* YOUR ASSIGNMENT
Among the entries below, only the lines from the one with "[Mark Eonarium Genesis: Um" through the one with "Name (61, 2036)" are wanted, reproduced exactly. Pictures are not wanted.

* INPUT DATA
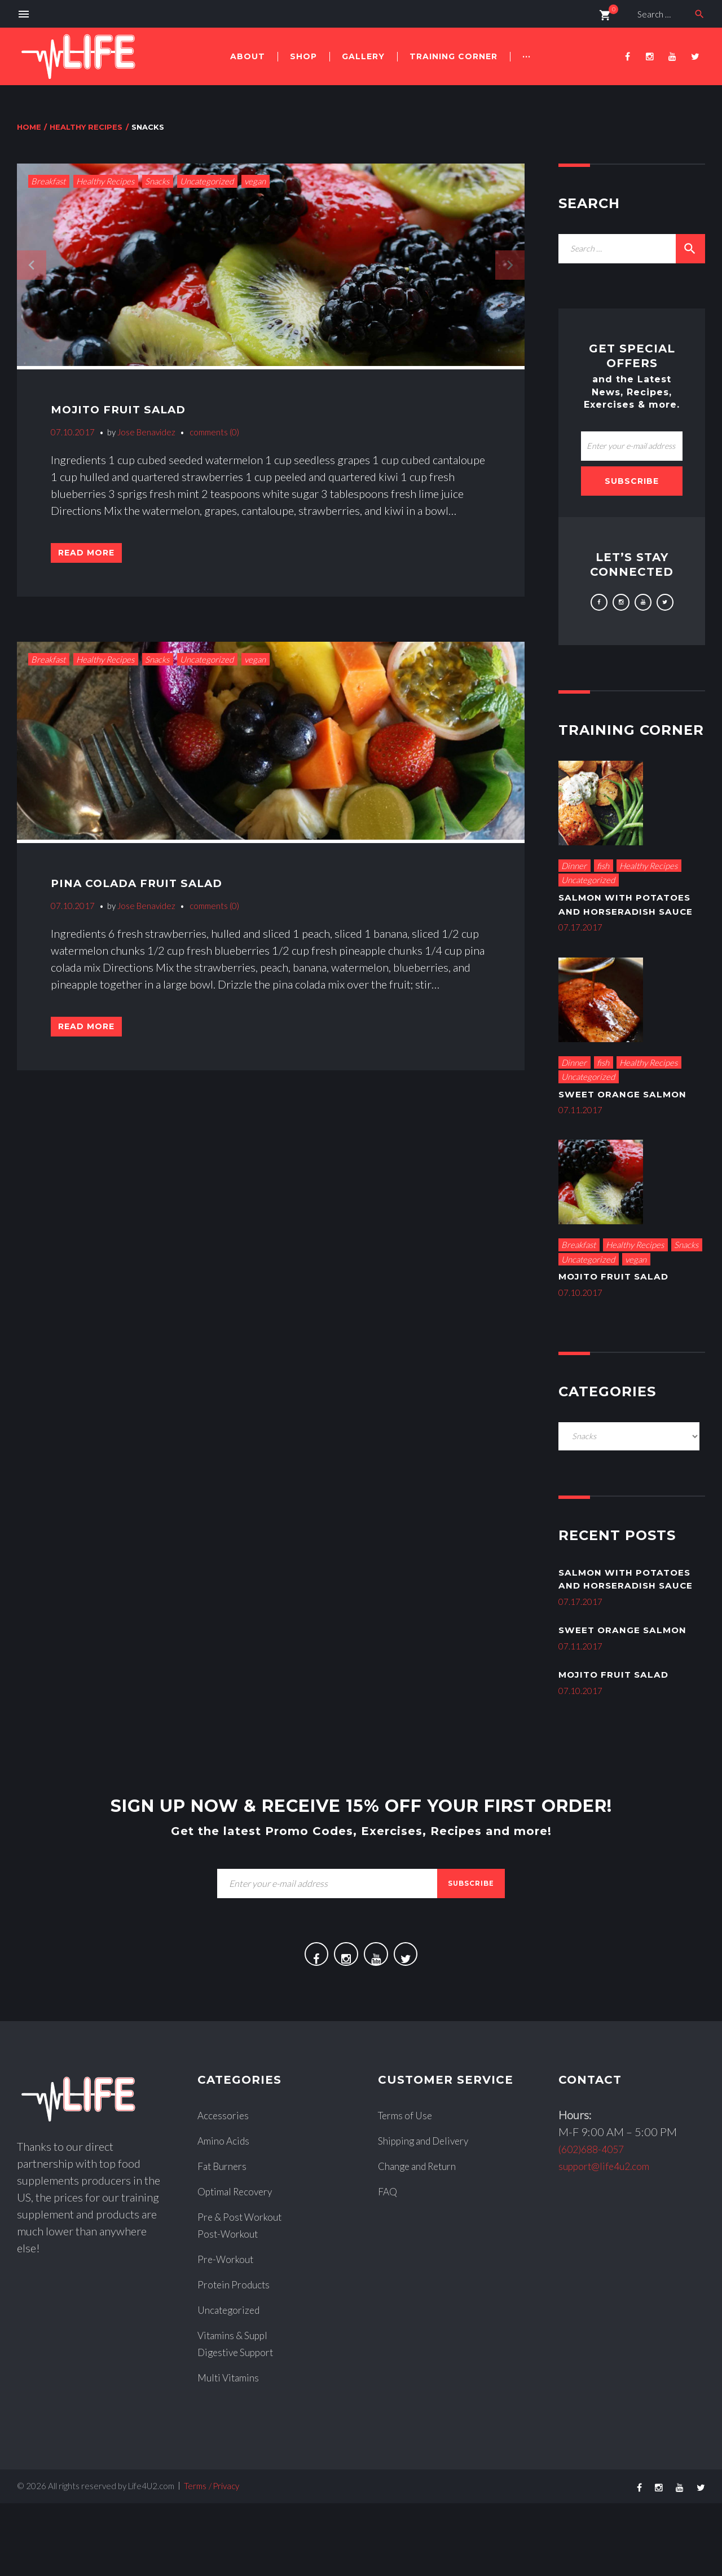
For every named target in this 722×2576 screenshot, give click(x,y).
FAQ (388, 2263)
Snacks (157, 181)
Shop (303, 56)
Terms (195, 2558)
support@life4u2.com (610, 2238)
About (247, 56)
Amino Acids (227, 2213)
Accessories (226, 2187)
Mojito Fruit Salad (134, 408)
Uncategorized (207, 181)
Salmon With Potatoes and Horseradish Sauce (622, 911)
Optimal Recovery (240, 2263)
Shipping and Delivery (430, 2213)
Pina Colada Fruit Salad (157, 893)
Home (29, 126)
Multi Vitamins (232, 2449)
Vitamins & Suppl (238, 2407)
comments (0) (214, 432)
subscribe (471, 1946)
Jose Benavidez (146, 432)
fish (603, 866)
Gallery (363, 56)
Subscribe (632, 481)
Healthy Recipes (86, 126)
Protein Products (238, 2356)
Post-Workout (232, 2306)
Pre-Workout (229, 2331)
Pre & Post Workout (245, 2289)
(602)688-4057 (597, 2221)
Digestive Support (241, 2424)
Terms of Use (409, 2187)
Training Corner (454, 56)
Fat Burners (225, 2238)
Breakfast (48, 181)
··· (526, 56)
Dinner (574, 866)
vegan (255, 181)
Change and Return (424, 2238)
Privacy (226, 2558)
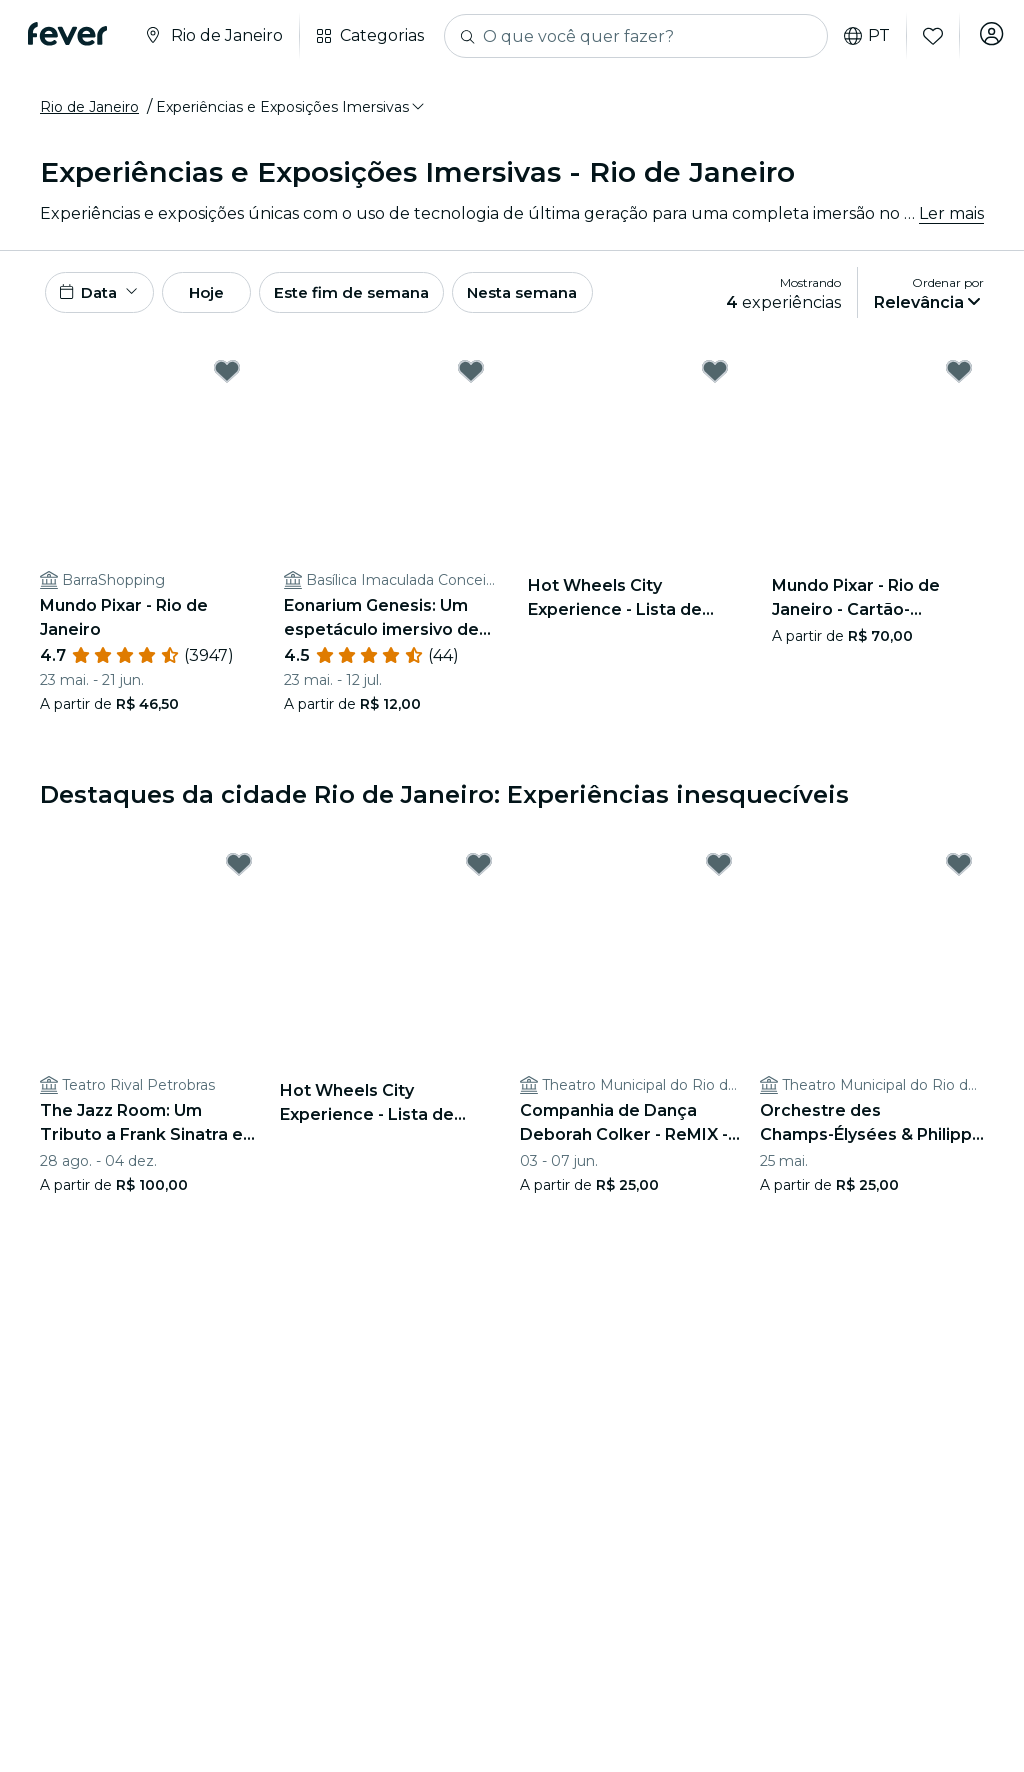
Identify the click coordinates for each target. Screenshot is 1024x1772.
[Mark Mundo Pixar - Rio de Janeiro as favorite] (227, 378)
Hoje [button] (227, 295)
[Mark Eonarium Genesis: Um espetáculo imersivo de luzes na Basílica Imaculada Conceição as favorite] (471, 378)
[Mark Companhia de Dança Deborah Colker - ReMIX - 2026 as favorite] (719, 872)
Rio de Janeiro (89, 107)
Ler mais (951, 213)
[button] (291, 107)
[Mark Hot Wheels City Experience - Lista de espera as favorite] (715, 378)
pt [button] (859, 36)
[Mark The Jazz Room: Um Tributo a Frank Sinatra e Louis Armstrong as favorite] (239, 872)
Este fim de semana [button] (390, 295)
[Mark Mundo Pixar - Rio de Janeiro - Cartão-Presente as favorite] (959, 378)
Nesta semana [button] (574, 295)
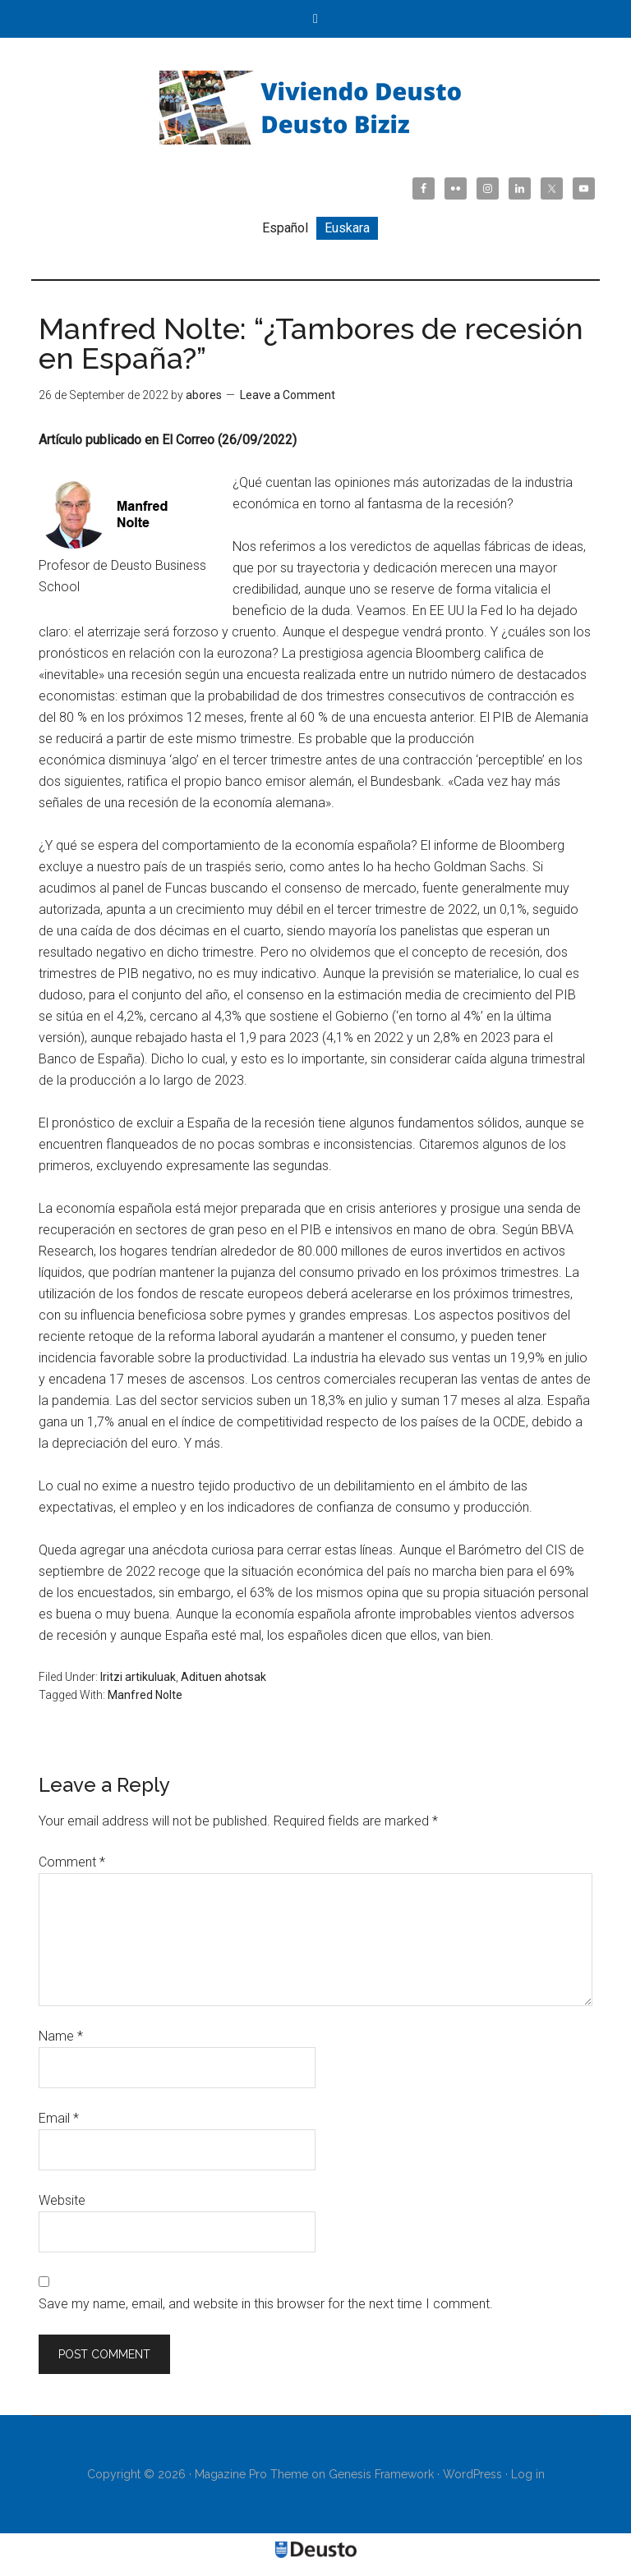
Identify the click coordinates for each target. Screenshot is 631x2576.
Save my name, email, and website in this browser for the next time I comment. (266, 2304)
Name (61, 2036)
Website (62, 2200)
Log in (528, 2474)
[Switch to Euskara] (347, 228)
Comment (72, 1862)
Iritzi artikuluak (138, 1676)
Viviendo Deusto (315, 108)
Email (59, 2118)
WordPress (472, 2474)
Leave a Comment (287, 395)
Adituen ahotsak (223, 1676)
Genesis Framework (381, 2474)
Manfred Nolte (145, 1694)
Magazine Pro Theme (251, 2474)
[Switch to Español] (285, 228)
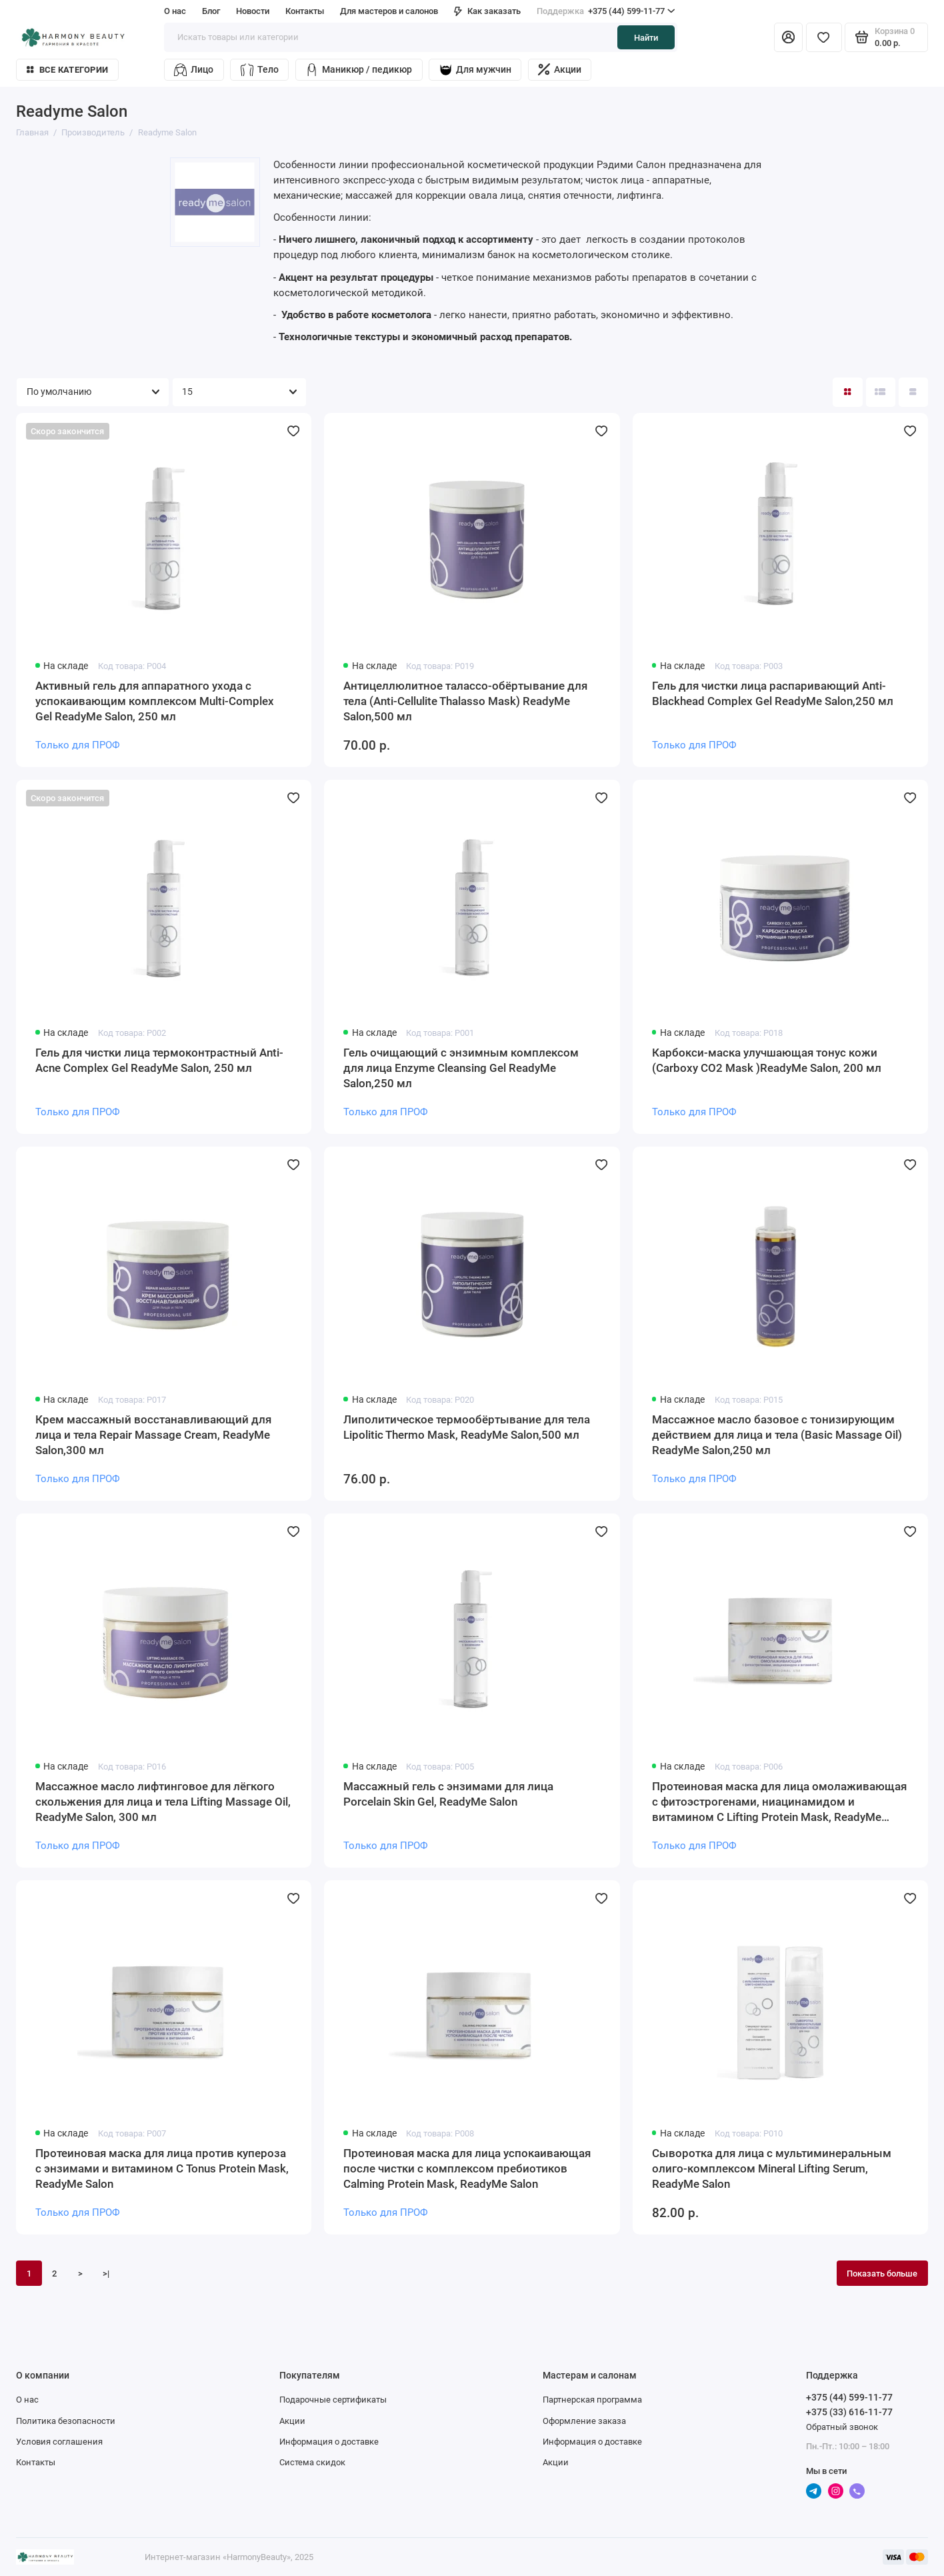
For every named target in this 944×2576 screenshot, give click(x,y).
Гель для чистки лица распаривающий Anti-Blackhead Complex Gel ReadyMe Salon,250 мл (772, 693)
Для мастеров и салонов (389, 11)
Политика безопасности (65, 2420)
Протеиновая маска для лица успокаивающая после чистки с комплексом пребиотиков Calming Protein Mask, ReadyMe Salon (467, 2168)
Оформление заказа (584, 2420)
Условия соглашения (59, 2441)
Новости (252, 11)
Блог (211, 11)
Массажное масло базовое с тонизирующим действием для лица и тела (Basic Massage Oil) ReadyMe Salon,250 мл (777, 1435)
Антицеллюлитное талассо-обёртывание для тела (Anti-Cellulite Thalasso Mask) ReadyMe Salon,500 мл (465, 701)
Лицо (193, 69)
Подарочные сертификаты (333, 2399)
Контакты (304, 11)
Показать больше (882, 2273)
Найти (646, 37)
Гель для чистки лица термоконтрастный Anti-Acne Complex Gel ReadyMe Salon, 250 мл (159, 1060)
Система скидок (312, 2462)
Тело (260, 69)
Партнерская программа (592, 2399)
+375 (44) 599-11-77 (606, 11)
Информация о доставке (329, 2441)
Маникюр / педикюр (358, 69)
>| (106, 2273)
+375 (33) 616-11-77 (849, 2412)
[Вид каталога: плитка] (847, 392)
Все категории (67, 70)
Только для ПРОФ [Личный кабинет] (77, 745)
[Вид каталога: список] (880, 392)
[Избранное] (824, 37)
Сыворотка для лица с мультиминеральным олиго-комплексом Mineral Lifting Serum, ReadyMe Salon (771, 2168)
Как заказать (487, 11)
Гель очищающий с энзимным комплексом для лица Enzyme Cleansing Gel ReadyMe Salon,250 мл (461, 1068)
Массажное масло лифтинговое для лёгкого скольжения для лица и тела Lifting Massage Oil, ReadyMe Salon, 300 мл (163, 1802)
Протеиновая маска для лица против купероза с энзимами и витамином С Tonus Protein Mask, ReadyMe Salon (162, 2168)
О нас (175, 11)
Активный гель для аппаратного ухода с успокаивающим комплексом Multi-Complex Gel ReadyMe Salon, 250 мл (154, 701)
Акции (559, 69)
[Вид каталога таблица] (913, 392)
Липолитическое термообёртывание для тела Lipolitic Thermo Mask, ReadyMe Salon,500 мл (466, 1427)
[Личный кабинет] (788, 37)
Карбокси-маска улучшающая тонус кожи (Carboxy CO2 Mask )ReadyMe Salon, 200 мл (766, 1060)
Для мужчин (475, 69)
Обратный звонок (842, 2427)
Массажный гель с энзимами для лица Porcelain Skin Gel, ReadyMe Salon (448, 1794)
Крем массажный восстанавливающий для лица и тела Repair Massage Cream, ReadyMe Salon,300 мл (153, 1435)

* TASK RESULT
[Mark Eonarium Genesis: Um espetáculo imersivo de luzes na Basílica Imaculada Conceição as favorite] (471, 378)
[Mark Companhia de Dança Deborah Colker - ReMIX - 2026 as favorite] (719, 872)
Rio de Janeiro (89, 107)
Ler mais (951, 213)
[button] (291, 107)
[Mark Hot Wheels City Experience - Lista de espera as favorite] (715, 378)
pt [button] (859, 36)
[Mark The Jazz Room: Um Tributo a Frank Sinatra e Louis Armstrong as favorite] (239, 872)
Este fim de semana [button] (390, 295)
[Mark Mundo Pixar - Rio de Janeiro - Cartão-Presente as favorite] (959, 378)
Nesta semana [button] (574, 295)
Identify the click coordinates for each target. Screenshot is 631x2576.
Save my name, email, and website in this browser for the next time I comment. (266, 2304)
Name (61, 2036)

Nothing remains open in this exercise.